Purpose Epidermal growth factor receptor tyrosine kinase inhibitors (EGFR-TKIs) combined with cytotoxic chemotherapy are highly effective in the treatment of advanced non–small-cell lung cancer (NSCLC) with EGFR mutations. The purpose of this study is to evaluate the efficacy and safety of this combination in advanced NSCLC patients with an EGFR/TP53 co-mutation. Methods Ninety-five advanced NSCLC patients with an EGFR/TP53 co-mutation were enrolled in this study. Treatments with either EGFR-TKI monotherapy (T group, n = 61) or EGFR-TKI combined with chemotherapy (TC group, n = 34) were evaluated in relation to objective response rate (ORR), disease control rate (DCR), median time to progression (TTP), and median overall survival (OS). Results There were no statistically significant differences in DCR between the treatment groups. The ORR was significantly improved in the TC group versus the T group (55.9% vs. 34.4%, P = 0.042). A higher median TTP was noted in TC group compared with T group (16.1 vs. 11.1 months, P = 0.002).

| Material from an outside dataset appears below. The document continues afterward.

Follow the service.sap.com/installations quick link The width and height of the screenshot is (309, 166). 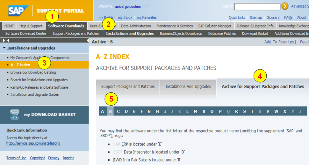coord(33,143)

Patients without brain metastases in TC group had a longer median OS than in T group (48.4 vs. 28.8 months, P = 0.003). However, there was a non-significant trend towards longer OS in TC group in the entire cohort (36.9 vs. 28.2 months, P = 0.078). Cox multivariate regression analysis showed that clinical stage, brain metastases, EGFR21 L858R mutation, and T790M status at first progression were independent risk factors for OS. However, the incidence of grade 3 or higher adverse events were higher in the TC group than in the T group (32.4% vs. 13.1%, P = 0.025). Conclusion Our study indicates that EGFR-TKIs combined with chemotherapy could significantly improve the ORR and TTP of advanced NSCLC patients with an EGFR/TP53 co-mutation. Combination therapy may be a promising treatment for advanced NSCLC patients with an EGFR/TP53 co-mutation without brain metastases.